▶ ACTIVITY 1
Please rewrite everything from "I should also" down to "on the diagonal." in the diagonalizability thread, substituting "principal diagonal" for "main diagonal".
▶ ACTIVITY 2
Answer these from the diagonalizability thread:
(a) How many eigenvalues does the mentor say setting the determinant to 0 will give?
(b) How many linearly independent eigenvectors must the eigenvalues yield for the matrix to be diagonalizable?
(c) Which term does the mentor ask the meaning of?

▶ TEXT SEGMENT
═══

1. The problem statement, all variables and given/known data
Consider the LTI (A,B,C,D) system
$$\dot{x}= \begin{pmatrix} 0.5&0&0&0\\ 0&-2&0&0\\ 1&0&0.5&0\\ 0&0&0&-1 \end{pmatrix} x+ \begin{pmatrix} 1\\ 1\\ 0\\ 0 \end{pmatrix} u$$
$$y= \begin{pmatrix} 0&1&0&1 \end{pmatrix} x$$
Determine if A is diagonalizable
2. Relevant equations

3. The attempt at a solution
The characteristic equation is given by
$$\lambda I-A= \begin{pmatrix} \lambda-0.5&0&0&0\\ 0&\lambda+2&0&0\\ 1&0&\lambda-0.5&0\\ 0&0&0&\lambda+1 \end{pmatrix}$$
The determinant is given by
$$det(\lambda I-A)=(\lambda-0.5)(\lambda+2)(\lambda-0.5)(\lambda+2)$$
What do I have to do next to determine if A is diagonalizable? I am waiting hopefully for an answer!

2. Jan 15, 2016

### Staff: Mentor

You have a mistake in your work. The last line above should be $| \lambda I - A| = (\lambda-0.5)(\lambda+2)(\lambda-0.5)(\lambda + 1)$.
Set the determinant to 0 to find the three eigenvalues (one is repeated).
The matrix is diagonalizable if these eigenvalues yield four linearly independent eigenvectors.

BTW, what does LTI (A,B,C,D) mean?

3. Jan 15, 2016

### Staff: Mentor

I should also mention that since your matrix $\lambda I - A$ is lower triangular (all entries above the main diagonal are zero), its determinant is the product of the entries on the diagonal.

═══

▶ DATASET CONTENT
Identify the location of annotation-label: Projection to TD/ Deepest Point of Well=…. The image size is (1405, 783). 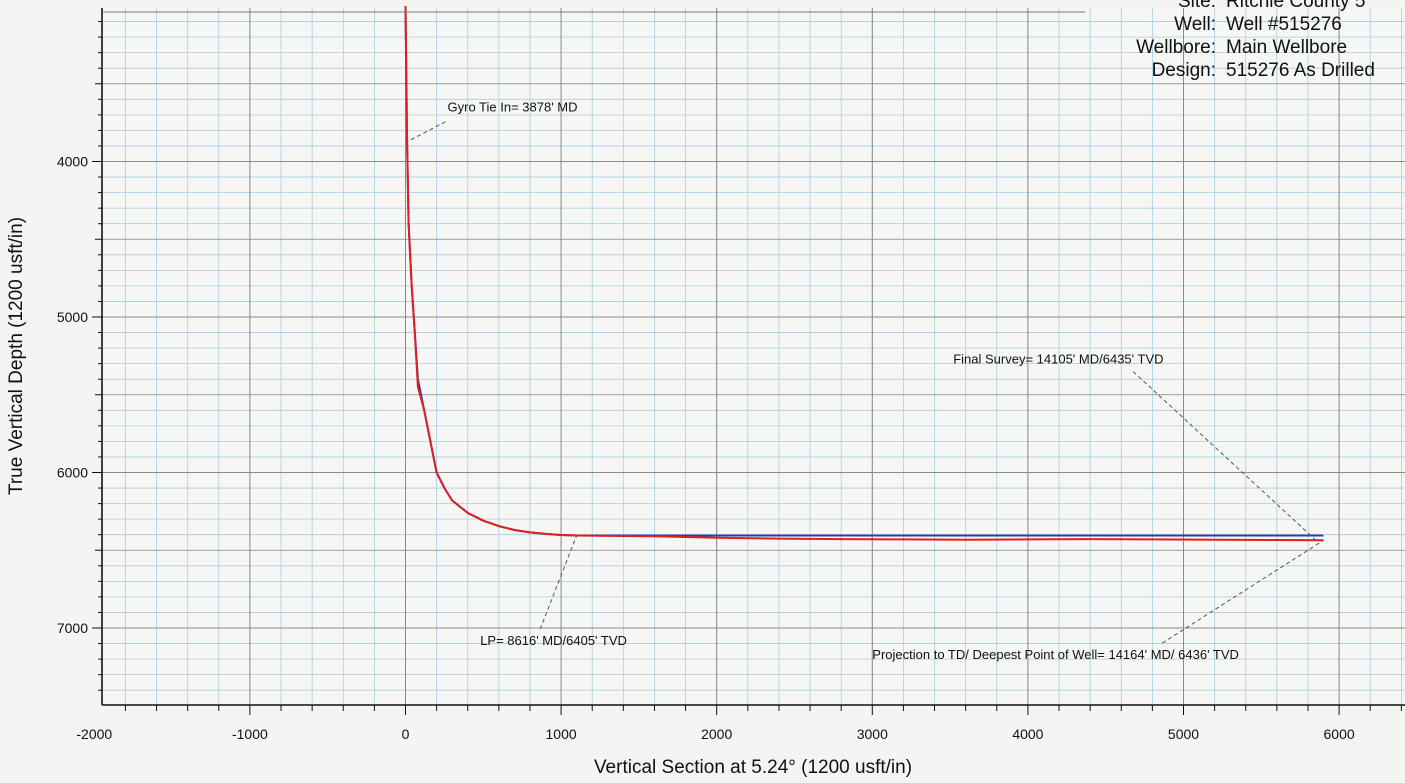
(1056, 654).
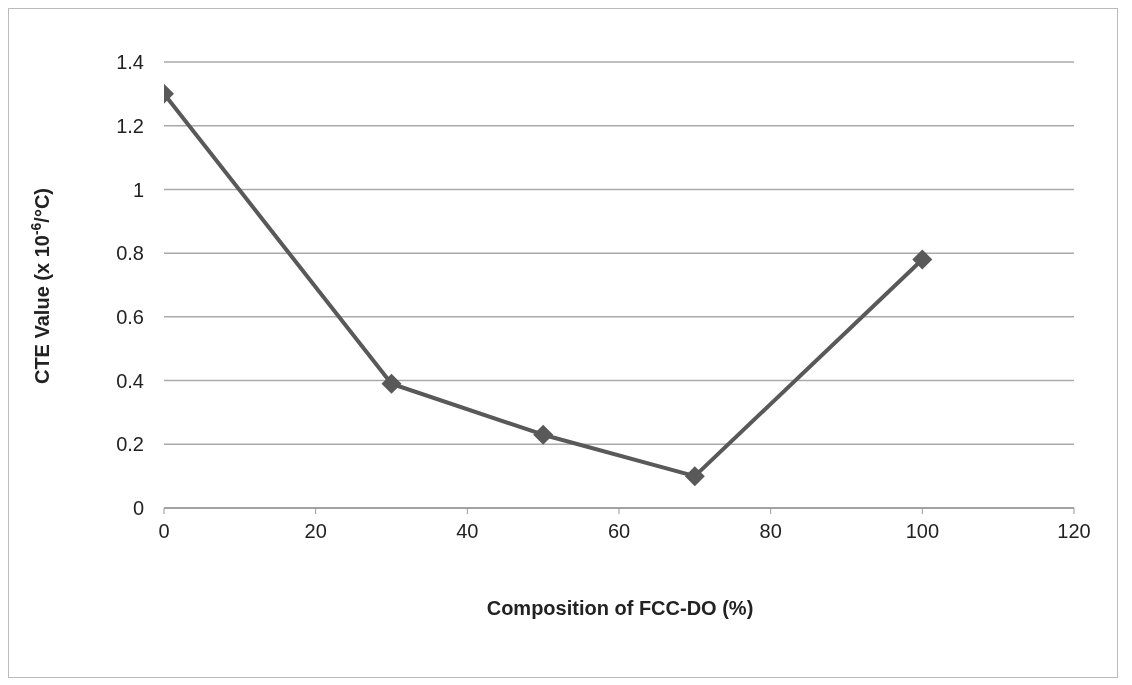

═══

▶ EXERCISE OUTPUT 1
I should also mention that since your matrix $\lambda I - A$ is lower triangular (all entries above the principal diagonal are zero), its determinant is the product of the entries on the diagonal.

▶ EXERCISE OUTPUT 2
(a) Three, one of them repeated.
(b) Four.
(c) LTI (A,B,C,D).